Je suis arrivé fin aout à Enschede. À peine installé, j’étais déjà plongé dans un environnement international. En effet, j’ai eu la chance de tomber sur une collocation à moitié constituée d’internationaux. Ainsi, toutes les cultures se mélangeaient tout en en vivant une vraie expérience néerlandaise.

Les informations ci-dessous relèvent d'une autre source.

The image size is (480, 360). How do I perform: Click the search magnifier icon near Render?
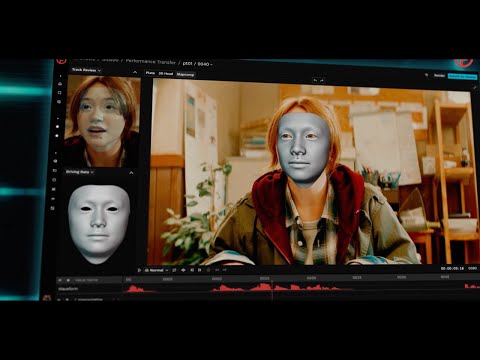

L’intégration au quotidien

De mon expérience aux Pays-Bas, le principal moment de partage était le diner. En effet, chaque jour quelqu’un cuisinait pour le reste de ma collocation. Les meilleurs cuisiniers faisaient des plats typiques de leur pays d’origine. Ainsi, j’ai pu gouter les meilleurs currys de ma vie grâce à mon voisin indien. Les néerlandais étaient moins portés sur la cuisine. En effet, les Pays-Bas sont connus pour être d’importants producteurs de nourritures mais, ils ne mettent pas en valeur dans leurs plats. Le plus souvent les aliments sont cuits à la vapeur et servis avec une simple purée. Les Néerlandais sont bien conscient que leur cuisine est considérée par beaucoup comme fade.

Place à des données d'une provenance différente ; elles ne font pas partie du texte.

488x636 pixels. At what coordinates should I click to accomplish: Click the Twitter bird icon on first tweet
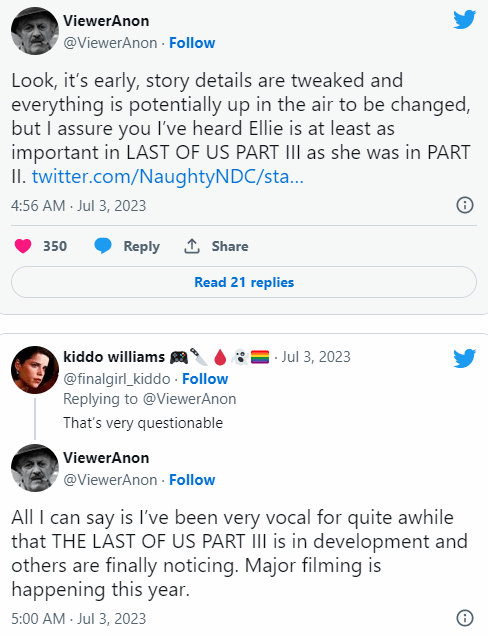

Les discussions lors des repas se faisaient en anglais pour que tout le monde puisse comprendre, mais de temps en temps les néerlandais s’échangeaient quelques mots dans leur langue natale. C’était parfois assez déroutant.

Le diner est important pour les néerlandais. En effet, c’est le seul repas chaud de leur journée. Car, oui, les Néerlandais ne mangent qu’un sandwich le midi. C’était pour moi le plus déroutant. Impossible de trouver de quoi réchauffer un repas sur le campus et l’on n’avait que 45 minutes de pause pour déjeuner. Dans ces conditions, on est obligé de se plier à la coutume locale, qu’on le veuille ou non.

La vie étudiante…

Je ne suis pas du genre à sortir beaucoup, mais je tenais quand même à m’intégrer aux autres étudiants. Je savais que pour me faire des connaissances, la période d’intégration était cruciale. Ainsi, j’ai pu me constituer un groupe d’amis avec un néerlandais, un indien et une allemande, avec lesquels je suis toujours en contact. On se retrouvait pour manger et discuter ensemble. S’intégrer avec d’autre néerlandais était compliqué. En effet, ils restaient entre eux et préféraient systématiquement parler dans leur langue. J’ai vécu cette expérience lorsque je suis allé au premier entraînement de natation de l’association de triathlon. Dès que l’on avait fini de discuter avec moi, les autres sportifs discutaient de nouveau en néerlandais. Cette expérience s’est poursuivie même au bar après l’entraînement. Aussi, j’ai décidé de ne pas m’inscrire aux séances suivantes.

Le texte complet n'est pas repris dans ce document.